● **Task**
In everything from the line containing "You are a computer-use agent." down to the end of the records, rename "wrench" to "gear". Write out only those lines again, with no other changes.

»»

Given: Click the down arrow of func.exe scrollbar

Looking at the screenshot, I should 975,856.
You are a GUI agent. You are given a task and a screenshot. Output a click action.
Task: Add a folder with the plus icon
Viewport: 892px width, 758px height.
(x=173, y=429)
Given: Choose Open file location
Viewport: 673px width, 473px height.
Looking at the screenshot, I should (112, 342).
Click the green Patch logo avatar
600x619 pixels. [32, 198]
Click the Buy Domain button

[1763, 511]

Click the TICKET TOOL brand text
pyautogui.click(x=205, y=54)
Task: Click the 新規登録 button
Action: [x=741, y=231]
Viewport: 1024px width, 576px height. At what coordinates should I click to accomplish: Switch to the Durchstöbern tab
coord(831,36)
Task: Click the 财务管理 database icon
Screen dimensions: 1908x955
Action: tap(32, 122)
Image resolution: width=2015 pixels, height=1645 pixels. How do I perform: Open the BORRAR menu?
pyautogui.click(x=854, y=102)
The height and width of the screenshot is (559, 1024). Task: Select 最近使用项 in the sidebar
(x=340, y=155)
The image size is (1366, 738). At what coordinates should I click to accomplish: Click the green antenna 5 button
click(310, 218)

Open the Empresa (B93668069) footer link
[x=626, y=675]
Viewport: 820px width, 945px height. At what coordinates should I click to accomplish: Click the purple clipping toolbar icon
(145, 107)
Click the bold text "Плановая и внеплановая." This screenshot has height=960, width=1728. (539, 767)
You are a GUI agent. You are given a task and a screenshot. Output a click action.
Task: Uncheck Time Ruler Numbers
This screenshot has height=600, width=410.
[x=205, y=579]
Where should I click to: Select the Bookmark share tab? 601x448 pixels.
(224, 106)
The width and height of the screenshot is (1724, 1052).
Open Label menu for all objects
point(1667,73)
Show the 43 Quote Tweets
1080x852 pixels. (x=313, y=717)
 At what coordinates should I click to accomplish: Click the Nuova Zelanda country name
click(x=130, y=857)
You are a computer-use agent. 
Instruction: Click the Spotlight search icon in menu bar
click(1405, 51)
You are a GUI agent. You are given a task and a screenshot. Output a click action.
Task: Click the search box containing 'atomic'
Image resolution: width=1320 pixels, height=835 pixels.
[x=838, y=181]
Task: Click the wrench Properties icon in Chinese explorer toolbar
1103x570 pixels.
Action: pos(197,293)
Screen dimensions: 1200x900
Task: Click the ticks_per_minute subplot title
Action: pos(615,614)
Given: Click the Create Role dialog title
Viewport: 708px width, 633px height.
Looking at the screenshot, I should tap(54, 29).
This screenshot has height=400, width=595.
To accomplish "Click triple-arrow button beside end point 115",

««

● **Solution**
You are a computer-use agent. 
Instruction: Click the Spotlight search icon in menu bar
click(1405, 51)
You are a GUI agent. You are given a task and a screenshot. Output a click action.
Task: Click the search box containing 'atomic'
Image resolution: width=1320 pixels, height=835 pixels.
[x=838, y=181]
Task: Click the gear Properties icon in Chinese explorer toolbar
1103x570 pixels.
Action: pos(197,293)
Screen dimensions: 1200x900
Task: Click the ticks_per_minute subplot title
Action: pos(615,614)
Given: Click the Create Role dialog title
Viewport: 708px width, 633px height.
Looking at the screenshot, I should tap(54, 29).
This screenshot has height=400, width=595.
To accomplish "Click triple-arrow button beside end point 115",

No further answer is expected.